> [STORED RECORDS]:
--- Begin ---

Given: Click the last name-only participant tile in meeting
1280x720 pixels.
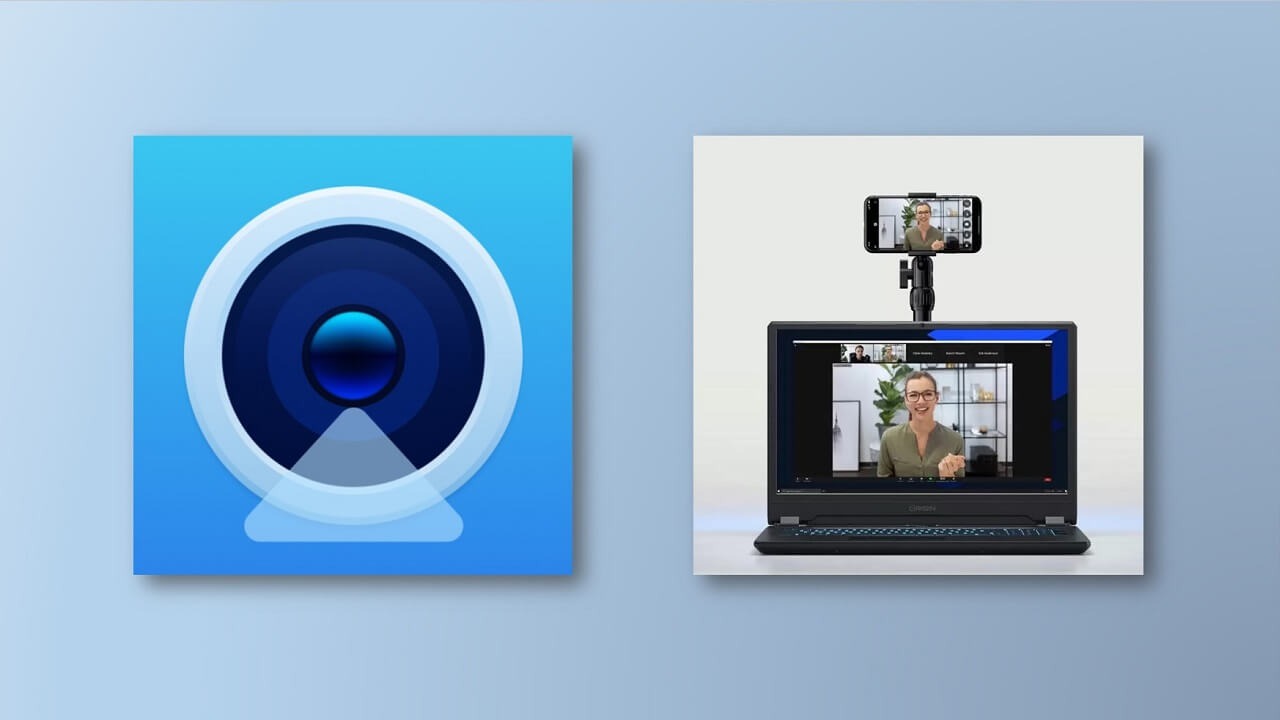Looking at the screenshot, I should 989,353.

--- End ---
--- Begin ---

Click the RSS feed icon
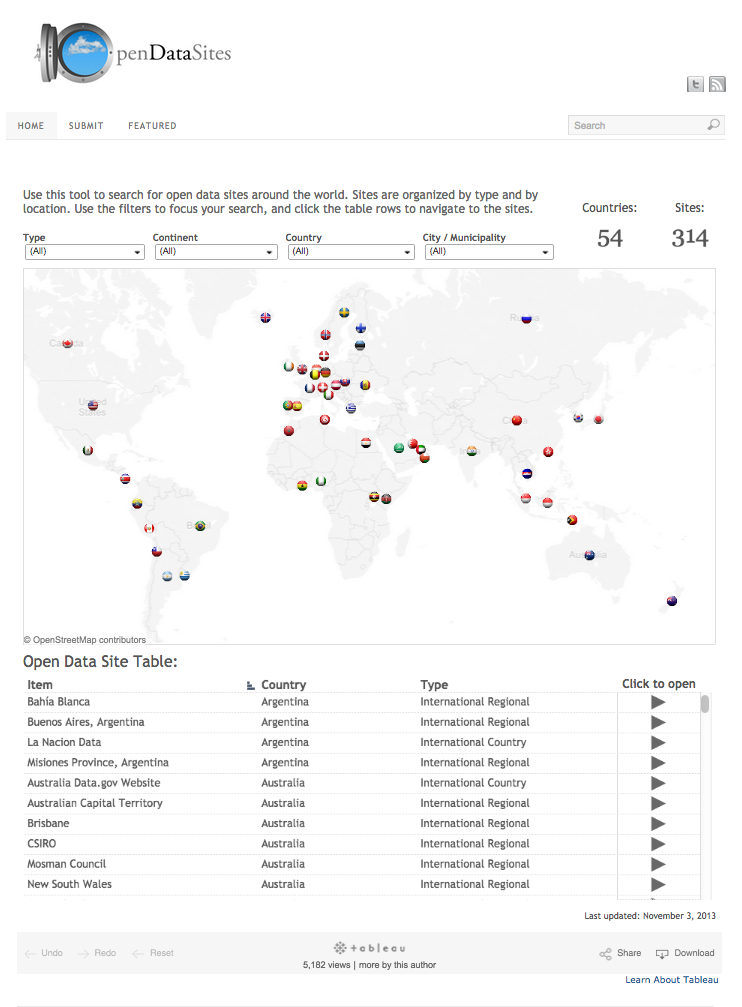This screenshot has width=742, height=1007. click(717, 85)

--- End ---
--- Begin ---

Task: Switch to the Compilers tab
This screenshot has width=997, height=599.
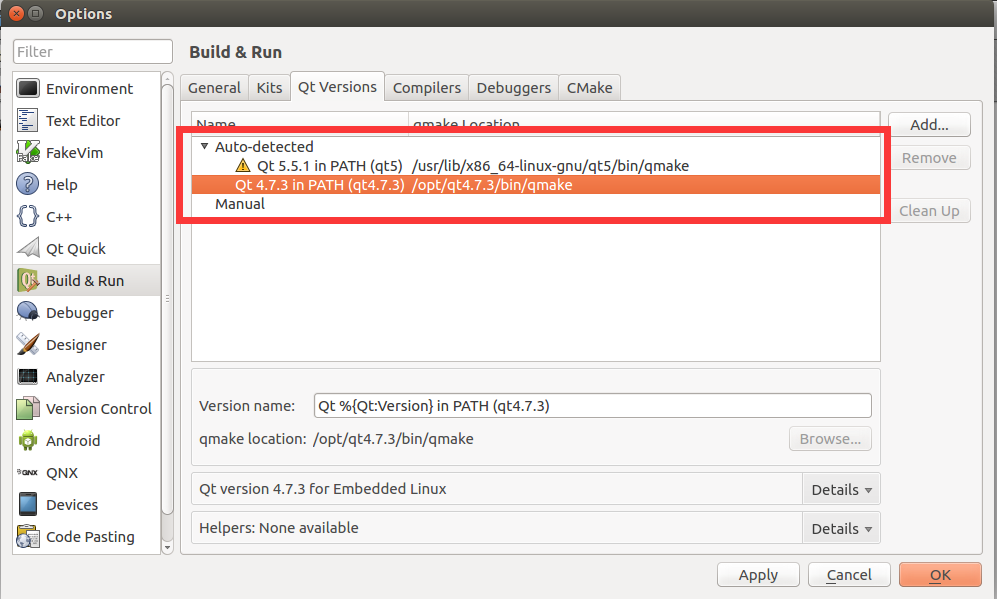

--- End ---

> [WHAT IS EXPECTED]:
Rewrite the rows from the one containing "Given: Click the" through the one containing "Looking at the screenshot, I should 989,353.", swapping "participant tile" for "attendee tile" and changing nothing else. Leave the pictures out of your answer.

> [RESPONSE TO THIS EXERCISE]:
Given: Click the last name-only attendee tile in meeting
1280x720 pixels.
Looking at the screenshot, I should 989,353.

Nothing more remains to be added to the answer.